Pixel coordinate grounding data:
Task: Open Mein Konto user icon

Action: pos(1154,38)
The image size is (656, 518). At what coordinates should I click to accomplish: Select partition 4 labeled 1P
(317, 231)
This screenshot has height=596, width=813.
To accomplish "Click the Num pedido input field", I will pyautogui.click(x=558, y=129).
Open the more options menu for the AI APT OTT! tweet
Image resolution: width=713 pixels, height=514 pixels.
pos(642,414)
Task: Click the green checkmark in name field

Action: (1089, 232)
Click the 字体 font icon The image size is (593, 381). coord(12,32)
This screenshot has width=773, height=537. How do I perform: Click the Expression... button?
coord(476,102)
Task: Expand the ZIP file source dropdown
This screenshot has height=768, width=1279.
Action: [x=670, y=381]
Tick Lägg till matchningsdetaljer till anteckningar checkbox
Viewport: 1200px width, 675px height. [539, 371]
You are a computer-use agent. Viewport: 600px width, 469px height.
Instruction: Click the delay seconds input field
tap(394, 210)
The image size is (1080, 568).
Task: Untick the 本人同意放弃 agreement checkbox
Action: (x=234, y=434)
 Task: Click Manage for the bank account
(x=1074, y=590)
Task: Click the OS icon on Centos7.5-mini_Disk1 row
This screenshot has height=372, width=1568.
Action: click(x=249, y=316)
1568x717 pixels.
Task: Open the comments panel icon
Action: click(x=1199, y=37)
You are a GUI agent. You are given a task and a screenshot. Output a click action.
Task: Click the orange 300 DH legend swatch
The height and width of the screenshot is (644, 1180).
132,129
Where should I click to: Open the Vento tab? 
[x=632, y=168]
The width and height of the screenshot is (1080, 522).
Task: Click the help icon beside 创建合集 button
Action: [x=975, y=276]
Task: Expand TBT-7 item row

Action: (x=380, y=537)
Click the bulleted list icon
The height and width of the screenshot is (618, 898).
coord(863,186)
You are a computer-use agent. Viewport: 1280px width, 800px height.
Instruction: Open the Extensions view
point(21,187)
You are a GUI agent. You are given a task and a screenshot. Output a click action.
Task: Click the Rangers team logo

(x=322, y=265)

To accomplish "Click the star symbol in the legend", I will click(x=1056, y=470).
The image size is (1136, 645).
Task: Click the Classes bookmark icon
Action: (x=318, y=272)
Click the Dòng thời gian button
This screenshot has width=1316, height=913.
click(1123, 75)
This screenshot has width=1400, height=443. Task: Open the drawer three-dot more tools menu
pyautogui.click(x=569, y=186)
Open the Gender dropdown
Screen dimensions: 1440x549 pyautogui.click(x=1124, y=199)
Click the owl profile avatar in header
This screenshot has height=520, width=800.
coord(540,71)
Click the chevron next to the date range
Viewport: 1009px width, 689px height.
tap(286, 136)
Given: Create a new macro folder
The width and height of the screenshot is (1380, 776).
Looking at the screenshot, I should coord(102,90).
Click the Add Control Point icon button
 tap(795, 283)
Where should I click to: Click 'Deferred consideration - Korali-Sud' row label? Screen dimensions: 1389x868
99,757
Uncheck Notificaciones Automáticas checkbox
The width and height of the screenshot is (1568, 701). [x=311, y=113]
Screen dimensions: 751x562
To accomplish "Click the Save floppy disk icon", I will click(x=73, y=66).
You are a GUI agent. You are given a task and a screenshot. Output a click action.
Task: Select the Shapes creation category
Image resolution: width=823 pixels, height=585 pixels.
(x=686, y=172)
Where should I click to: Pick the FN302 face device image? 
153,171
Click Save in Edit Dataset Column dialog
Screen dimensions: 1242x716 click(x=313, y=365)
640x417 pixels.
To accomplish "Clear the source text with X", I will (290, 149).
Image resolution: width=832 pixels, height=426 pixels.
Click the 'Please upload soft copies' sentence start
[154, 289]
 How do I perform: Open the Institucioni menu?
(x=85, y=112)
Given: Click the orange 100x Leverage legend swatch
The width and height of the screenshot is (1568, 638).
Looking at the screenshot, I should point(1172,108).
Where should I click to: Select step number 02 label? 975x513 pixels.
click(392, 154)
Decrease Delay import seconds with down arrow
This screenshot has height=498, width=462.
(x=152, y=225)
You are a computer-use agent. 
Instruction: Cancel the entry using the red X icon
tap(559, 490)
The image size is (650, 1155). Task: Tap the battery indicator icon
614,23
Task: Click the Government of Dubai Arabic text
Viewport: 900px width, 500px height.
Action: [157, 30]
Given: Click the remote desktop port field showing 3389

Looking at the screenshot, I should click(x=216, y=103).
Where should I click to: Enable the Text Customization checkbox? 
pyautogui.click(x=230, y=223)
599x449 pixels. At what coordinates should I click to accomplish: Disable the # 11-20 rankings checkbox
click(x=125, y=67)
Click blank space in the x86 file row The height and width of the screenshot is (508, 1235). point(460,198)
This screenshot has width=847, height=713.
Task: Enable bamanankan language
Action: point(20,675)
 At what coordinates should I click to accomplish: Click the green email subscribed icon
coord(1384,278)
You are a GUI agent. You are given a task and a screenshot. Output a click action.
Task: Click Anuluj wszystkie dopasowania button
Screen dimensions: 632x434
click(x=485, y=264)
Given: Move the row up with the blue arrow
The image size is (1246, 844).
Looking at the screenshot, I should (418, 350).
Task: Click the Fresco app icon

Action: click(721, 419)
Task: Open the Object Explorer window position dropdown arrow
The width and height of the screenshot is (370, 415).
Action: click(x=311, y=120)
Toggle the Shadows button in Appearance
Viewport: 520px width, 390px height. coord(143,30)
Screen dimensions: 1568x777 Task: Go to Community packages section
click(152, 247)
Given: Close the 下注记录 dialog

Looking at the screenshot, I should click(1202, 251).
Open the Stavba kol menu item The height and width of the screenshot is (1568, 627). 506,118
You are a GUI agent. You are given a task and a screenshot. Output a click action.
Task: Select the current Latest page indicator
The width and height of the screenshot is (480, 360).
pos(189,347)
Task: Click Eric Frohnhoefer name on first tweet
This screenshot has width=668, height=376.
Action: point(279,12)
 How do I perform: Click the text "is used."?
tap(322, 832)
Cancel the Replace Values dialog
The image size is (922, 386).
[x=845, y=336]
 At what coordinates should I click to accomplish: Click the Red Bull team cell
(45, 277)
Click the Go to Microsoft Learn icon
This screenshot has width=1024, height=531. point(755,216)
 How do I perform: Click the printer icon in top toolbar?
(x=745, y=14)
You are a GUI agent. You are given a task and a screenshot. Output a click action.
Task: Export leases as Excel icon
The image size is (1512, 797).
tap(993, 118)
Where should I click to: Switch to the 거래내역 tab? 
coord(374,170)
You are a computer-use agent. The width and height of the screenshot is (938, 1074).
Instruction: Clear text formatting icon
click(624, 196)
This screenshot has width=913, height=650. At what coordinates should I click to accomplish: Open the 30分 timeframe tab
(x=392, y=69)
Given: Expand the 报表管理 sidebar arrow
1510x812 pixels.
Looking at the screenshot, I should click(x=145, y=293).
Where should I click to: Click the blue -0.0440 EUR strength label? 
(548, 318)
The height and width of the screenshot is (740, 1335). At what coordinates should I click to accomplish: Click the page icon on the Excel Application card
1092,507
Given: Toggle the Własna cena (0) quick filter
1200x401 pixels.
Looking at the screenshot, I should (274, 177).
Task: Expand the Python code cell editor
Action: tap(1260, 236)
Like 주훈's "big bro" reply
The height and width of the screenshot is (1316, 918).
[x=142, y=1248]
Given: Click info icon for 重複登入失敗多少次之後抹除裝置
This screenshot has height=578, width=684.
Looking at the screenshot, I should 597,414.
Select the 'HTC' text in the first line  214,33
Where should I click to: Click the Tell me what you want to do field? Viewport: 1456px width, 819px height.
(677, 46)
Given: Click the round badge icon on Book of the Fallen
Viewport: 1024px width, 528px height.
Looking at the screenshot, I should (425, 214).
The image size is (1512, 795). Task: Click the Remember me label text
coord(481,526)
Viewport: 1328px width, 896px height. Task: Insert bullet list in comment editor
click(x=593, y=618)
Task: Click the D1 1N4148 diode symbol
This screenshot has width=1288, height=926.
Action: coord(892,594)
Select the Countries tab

**What is required**.
Within the data, how many lines hold the string "computer"? Answer with the number and nothing more.

**Reply to the task**.
4